_TEXT BLOCK:_
+ + + + +
In late December 1957, Tierney, from her mother's apartment in Manhattan, stepped onto a ledge 14 stories above ground and remained there for about 20 minutes. Police were called, and afterwards Tierney's family arranged for her to be admitted to the Menninger Clinic in Topeka, Kansas. The following year, after treatment for depression, she was released. Afterwards, she worked as a sales girl in a local dress shop with hopes of integrating back into society, but she was recognized by a customer, resulting in sensational newspaper headlines. She made a comback in 1962 in the film Advise And Consent and went to appear in a number of films and television shows until 1980. She died of emphysema in 1991. As Laura says in the movie "No man is ever going to hurt me again. No one."

There are now numerous recordings of Laura online to choose from. This video is from 2017 and features the alto saxophones of  Joan Martí and Luigi Grasso with the Joan Chamorro Trio.

In contrast, Count Basie recorded a short version of Laura for a 1967 album Hollywood Basie's Way and the arrangement by Chico O'Farrill is typical Basie (the flashing title disappears after a while). The band includes Harry Edison, Marshall Royal and Freddie Green.
+ + + + +
_ENTRIES SUPPLIED:_
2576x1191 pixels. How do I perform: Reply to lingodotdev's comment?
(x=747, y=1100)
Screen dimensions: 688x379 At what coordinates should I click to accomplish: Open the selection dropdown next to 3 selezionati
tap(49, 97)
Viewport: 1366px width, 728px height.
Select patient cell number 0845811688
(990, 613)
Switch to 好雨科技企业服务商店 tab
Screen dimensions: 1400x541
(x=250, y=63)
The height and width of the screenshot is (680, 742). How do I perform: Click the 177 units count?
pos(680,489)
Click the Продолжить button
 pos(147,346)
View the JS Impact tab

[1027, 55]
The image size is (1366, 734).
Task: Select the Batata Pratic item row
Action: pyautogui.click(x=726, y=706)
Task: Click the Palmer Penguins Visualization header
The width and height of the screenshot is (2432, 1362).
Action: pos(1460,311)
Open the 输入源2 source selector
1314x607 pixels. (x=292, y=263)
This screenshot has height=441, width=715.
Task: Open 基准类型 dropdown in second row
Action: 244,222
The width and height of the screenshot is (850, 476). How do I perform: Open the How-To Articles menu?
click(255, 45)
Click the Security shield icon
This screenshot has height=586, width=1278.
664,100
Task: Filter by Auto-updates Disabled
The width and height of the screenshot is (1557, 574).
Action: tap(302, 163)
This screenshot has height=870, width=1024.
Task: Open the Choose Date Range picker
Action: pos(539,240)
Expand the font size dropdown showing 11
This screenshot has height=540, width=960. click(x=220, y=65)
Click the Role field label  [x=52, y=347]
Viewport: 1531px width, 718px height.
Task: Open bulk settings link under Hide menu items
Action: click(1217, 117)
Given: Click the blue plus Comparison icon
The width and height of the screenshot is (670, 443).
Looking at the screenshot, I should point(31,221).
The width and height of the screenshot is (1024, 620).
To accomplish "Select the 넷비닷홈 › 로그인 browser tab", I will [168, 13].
+ + + + +
_TASK STATEMENT:_ Continue the text about Tierney and the recordings of Laura, starting right after its last sentence.

_RESULT OF THIS TASK:_
This next video by the Dexter Gordon Quartet shows the saxophonist interpreting the tune in a live performance with George Cables (piano), Rufus Reid (bass) and Eddie Gladden (drums). One commentator guesses that this came from around 1978 - 1980. Dexter had moved to Europe in the early 1960s saying that he experienced less racism and greater respect for jazz musicians there. He also stated that on his visits to the US in the late 1960s and early 1970s, he found the political and social strife disturbing. But in 1976 he returned to the United States and recorded a series of live albums that were released by Blue Note from his stands at Keystone Corner in San Francisco during 1978 and 1979. They featured Gordon, George Cables, Rufus Reid, and Eddie Gladden. His return also renewed promotion of the Dexter Gordon catalog by Columbia (Savoy) and Blue Note.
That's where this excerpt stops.